Alleviating the medical strain: a triage method via cross-domain text classification

Front Comput Neurosci. 2024 Dec 18:18:1468519. doi: 10.3389/fncom.2024.1468519. eCollection 2024.

Abstract

It is a universal phenomenon for patients who do not know which clinical department to register in large general hospitals. Although triage nurses can help patients, due to the larger number of patients, they have to stand in a queue for minutes to consult. Recently, there have already been some efforts to devote deep-learning techniques or pre-trained language models (PLMs) to triage recommendations. However, these methods may suffer two main limitations: (1) These methods typically require a certain amount of labeled or unlabeled data for model training, which are not always accessible and costly to acquire. (2) These methods have not taken into account the distortion of semantic feature structure and the loss of category discriminability in the model training. To overcome these limitations, in this study, we propose a cross-domain text classification method based on prompt-tuning, which can classify patients' questions or texts about their symptoms into several given categories to give suggestions on which kind of consulting room patients could choose. Specifically, first, different prompt templates are manually crafted based on various data contents, embedding source domain information into the prompt templates to generate another text with similar semantic feature structures for performing classification tasks. Then, five different strategies are employed to expand the label word space for modifying prompts, and the integration of these strategies is used as the final verbalizer. The extensive experiments on Chinese Triage datasets demonstrate that our method achieved state-of-the-art performance.

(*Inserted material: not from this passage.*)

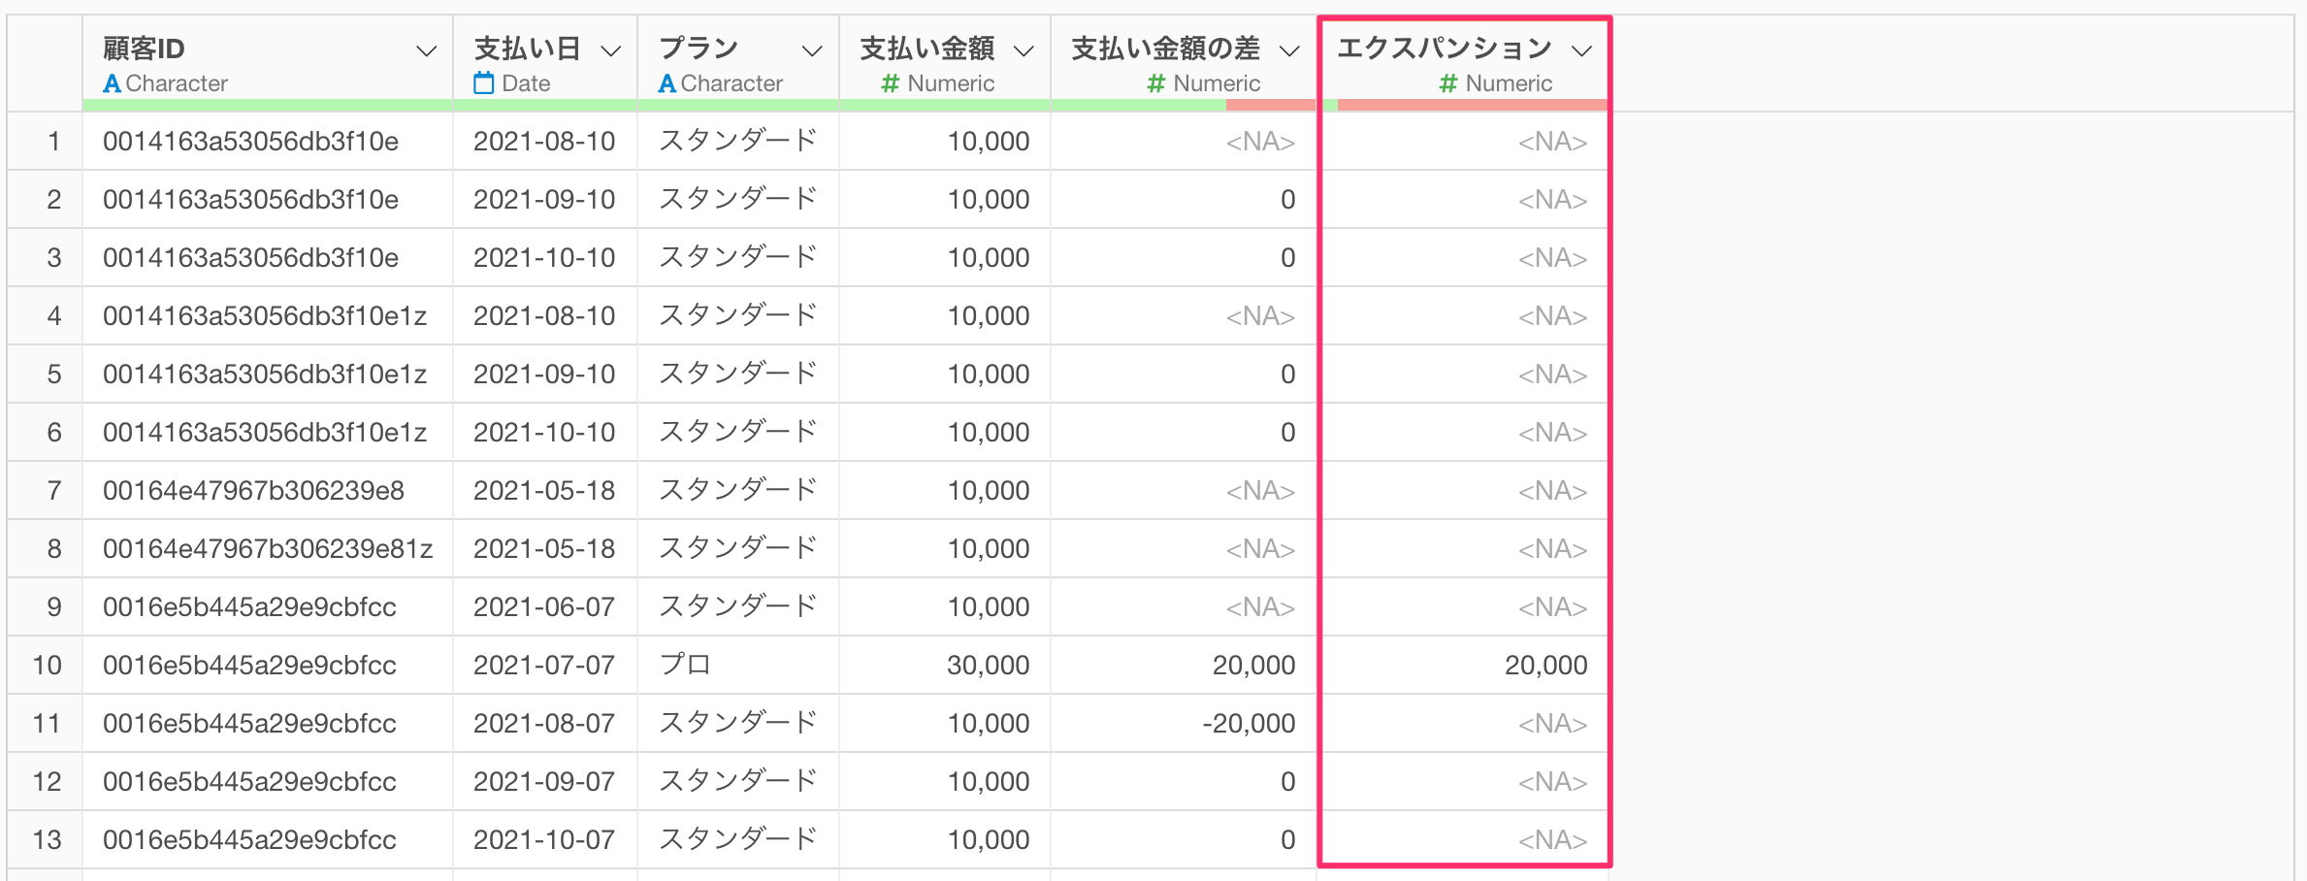Click the プロ plan cell
Screen dimensions: 2307x881
coord(685,666)
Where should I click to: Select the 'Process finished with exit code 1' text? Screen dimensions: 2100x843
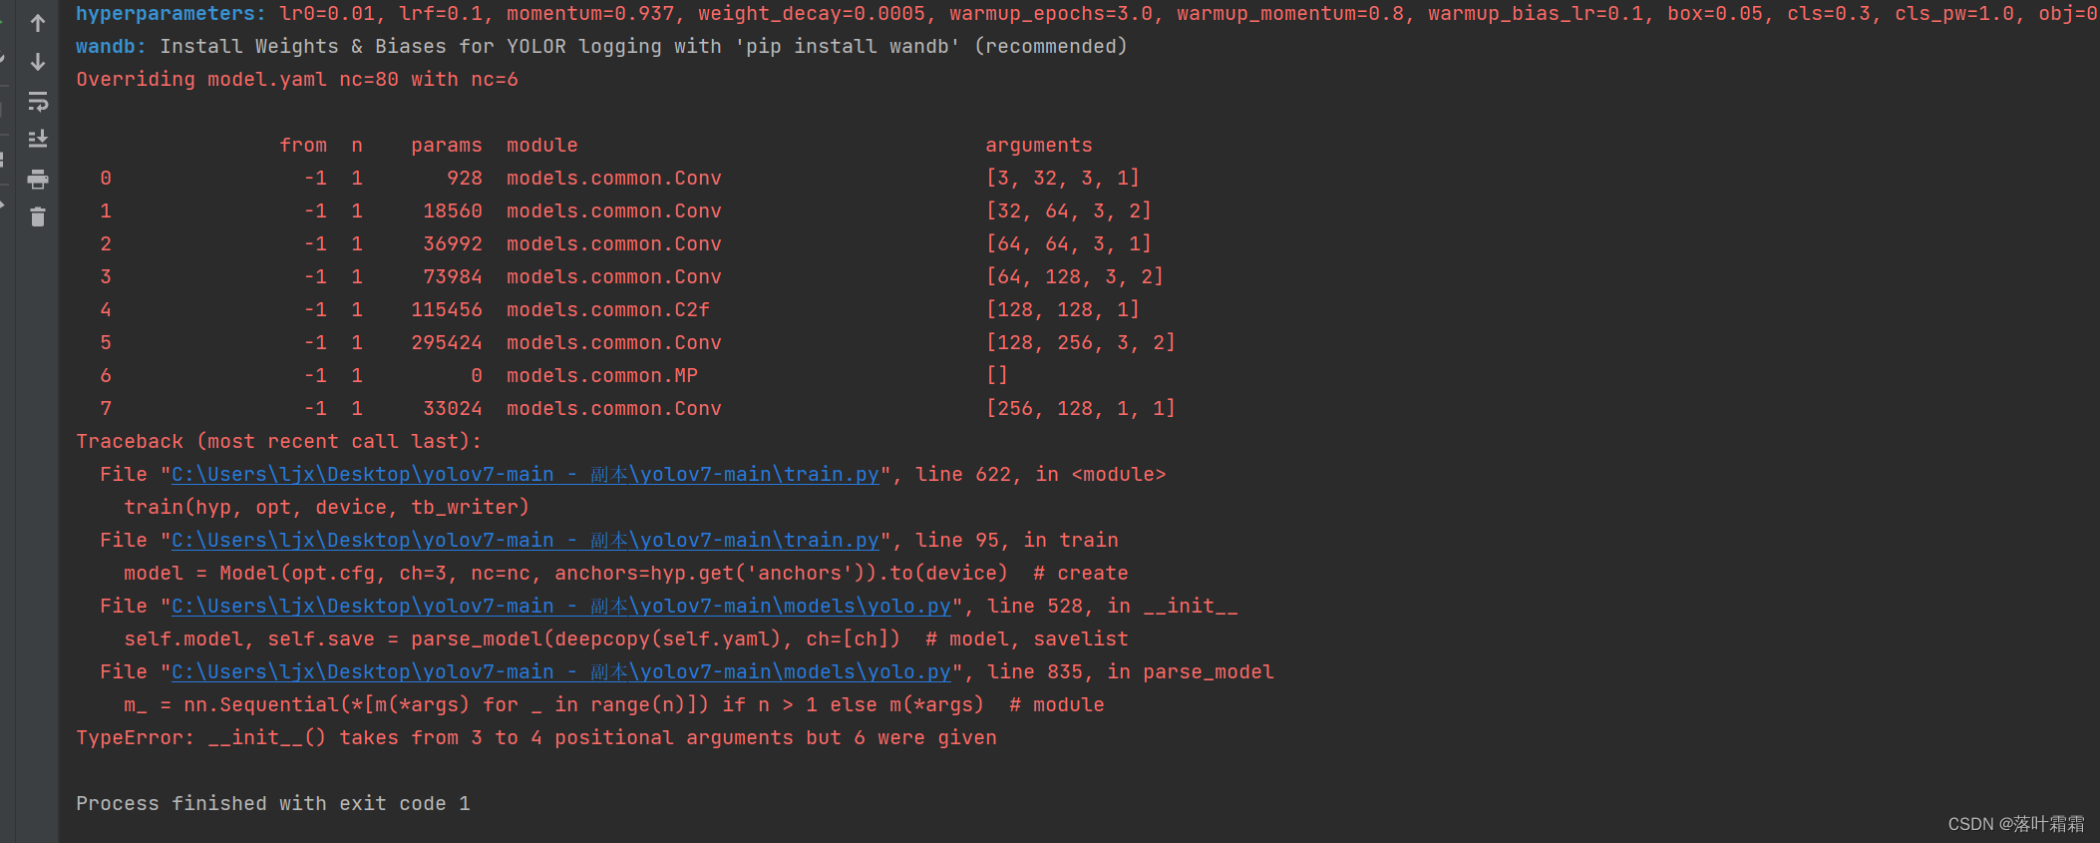click(272, 803)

Keywords: cross-domain text classification; domain adaptation; few-shot; medical triage; prompt-tuning.

Grants and funding

The author(s) declare financial support was received for the research, authorship, and/or publication of this article. This research was partially supported by the Open Project Program of Key Laboratory of Big Data Analysis and Knowledge Services, Yangzhou City, Yangzhou University (YBK202205), and the Open Project Program of Key Laboratory of Knowledge Engineering with Big Data (the Ministry of Education of China).